Une des forces du livre est par contre de montrer - à travers les innombrables références parfois touffues et disparates que met de l'avant Bollon - que la société crée avec notre concours et notre assentiment l'illusion que nos jugements, nos goûts, et notre langage sont "spontanés" et que nous prenons pour des manifestations "originales" et "authentiques" de notre individualité les divers "choix" qu'ils supposent, alors que ceux-ci ne sont en réalité qu'une illusion d'optique que le geste critique suffit à dissiper. Cette posture critique consiste à décaler l'angle de vision de l'échelle individuelle vers l'échelle sociale, et du présent vers le passé, où l'on s'aperçoit que les cadres à l'intérieur desquels l'individu croit éprouver sa "liberté" sont en réalité délimités et déterminés pour lui à l'avance par le formatage des modes et des styles de vie fabriqués de toutes pièces que réalisent la société et la culture de son temps et dans lesquels il se trouve profondément ancré. L'auteur réussit à mettre au jour cette pseudo-originalité par la variation des perspectives qu'il fait jouer sur les divers secteurs de l'époque qu'il analyse brillamment dans son livre pour finalement en tirer la conclusion que l'uniformité, sous couleur de fausse individualité, est le destin des sociétés démocratiques : « comme si nous n'étions tous que des clones de quelques "modèles" ou stéréotypes assermentés par notre époque » (p.27). Le chapitre sur le langage est, à cet égard, un des plus "parlants" : s'y trouve notamment débusquée l'idée selon laquelle nos discours seraient "spontanés" et nous appartiendraient en propre, alors qu'un léger survol de l'époque effectué par l'auteur permet de voir à leurs justes proportions les expressions et les tics linguistiques que nous utilisons, à banaliser nos soi-disant "inventions", et à rabattre sur l'esprit de l'époque nos moindres balbutiements : « Chaque époque dessine une sorte de plus petit discours commun recommandé » qui fait que « plus nous pensons parler en pleine "spontanéité", plus nous nous rallions en fait au langage commun de notre époque, et plus, bien sûr, nous sommes asservis à l'esprit de celle-ci » (p.209).

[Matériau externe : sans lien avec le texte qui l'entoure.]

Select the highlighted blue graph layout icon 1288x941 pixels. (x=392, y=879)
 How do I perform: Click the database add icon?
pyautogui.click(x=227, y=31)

Comment dans un tel état des lieux sortir du conformisme ? Quelle chance s'offre à l'individu contemporain de sortir hors des sentiers battus de son époque ? Eh bien, contre l'idéal trompeur et programmé que la société organise pour continuer à renforcer l"individualisme démocratique", Bollon invite à une définition lucide et avisée de ce que pourrait être l'originalité dont un individu est en mesure de faire preuve au sein de son époque : son essai tient à nous mettre en garde contre « l'illusion puérile d'une originalité » qui constitue, à ses yeux de désillusionniste, « l'un des contrôles les plus efficaces qu'aient inventé nos sociétés sur nous » (p.278). L'on pourrait dire encore que c'est dans ce « nécessaire travail de désillusion sur notre prétendue "originalité" » (p.21) que réside, pour ainsi dire, l'originalité de ce livre : l'auteur ne cesse en effet de procéder par la négative pour circonscrire le mince espace qui nous appartient pour y affirmer quelque chose qui ressemblerait à de l'originalité : être original, en dernière analyse, ce n'est pas « abolir toutes les règles » ; ce n'est pas non plus rejeter une certaine part conventionnelle en nous avec laquelle il faut forcément composer, cette grammaire ou syntaxe de notre temps que l'on se doit de respecter dans une certaine mesure si l'on veut avoir une chance de formuler de nouvelles idées. D'où également l'illusion de la "nouveauté" qui est tenace mais qu'un simple recul historique parvient à balayer. L'exercice de "dés-adhérence" auquel nous convie finalement Patrice Bollon est salutaire en ce qu'il nous incite à la vigilance critique : ainsi, la seule manière de « devenir autre chose qu'un pantin de notre époque, une personne, c'est de nous confronter sans relâche à ce qui nous porte continûment à la copie et à la répétition, à l'oubli de la conscience » (p.266). Pari sur la lucidité que semble avoir gagné en tout cas "l'esprit libre" auteur de ce livre...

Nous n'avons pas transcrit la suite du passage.